In Wikipedia it states that a quasi-coherent sheaf on a ringed space $(X, \mathcal O_X)$ is a sheaf $\mathcal F$ of $\mathcal O_X$-sheaf of modules which has a local presentation, that is, every point in $X$ has an open neighborhood $U$ in which there is an exact sequence: $$ \mathcal{O}_X^{\oplus I}|_{U} \to \mathcal{O}_X^{\oplus J}|_{U} \to \mathcal{F}|_{U} \to 0 $$ for some (possibly infinite) sets $I$ and $J$.
Is the $I$ and $J$ have to be fixed for all open $U$ or can they depend on $U$? Clarification is appreciated. Thank you.
They can (and will usually) definitely depend on $U$.
Take the simplest example: $(X,\mathcal{O}_X)$ is the spectrum of $R=K_1\times K_2$ where the $K_i$ are fields.
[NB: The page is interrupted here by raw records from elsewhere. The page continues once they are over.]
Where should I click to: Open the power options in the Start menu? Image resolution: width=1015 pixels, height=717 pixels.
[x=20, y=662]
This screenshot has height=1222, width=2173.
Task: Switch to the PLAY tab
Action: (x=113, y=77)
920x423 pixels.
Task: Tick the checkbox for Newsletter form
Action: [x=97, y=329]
The topological space $X$ is then discrete with two points: $x_i$ with residue field $K_i$, for $i=1,2$. Write $U_i=\{x_i\}$.
Now giving a $\mathcal{O}_X$-module $\mathcal{F}$ is the same as giving a vector space over each $K_i$: $\mathcal{F}_{x_i}=\mathcal{F}(U_i)$ is a vector space over $\mathcal{O}_X(U_i)=K_i$. Let us write $V_i$ for that vector space.
In particular, you get $$0\to (\mathcal{O}_X^{\oplus J_i})_{|U_i}\to \mathcal{F}_{|U_i}\to 0$$ where the cardinal of $J_i$ is the dimension of $V_i$. (So $\mathcal{F}$ has to be quasi-coherent.)
If $V_1$ and $V_2$ have a different dimension, you need $J_i$ of different sizes.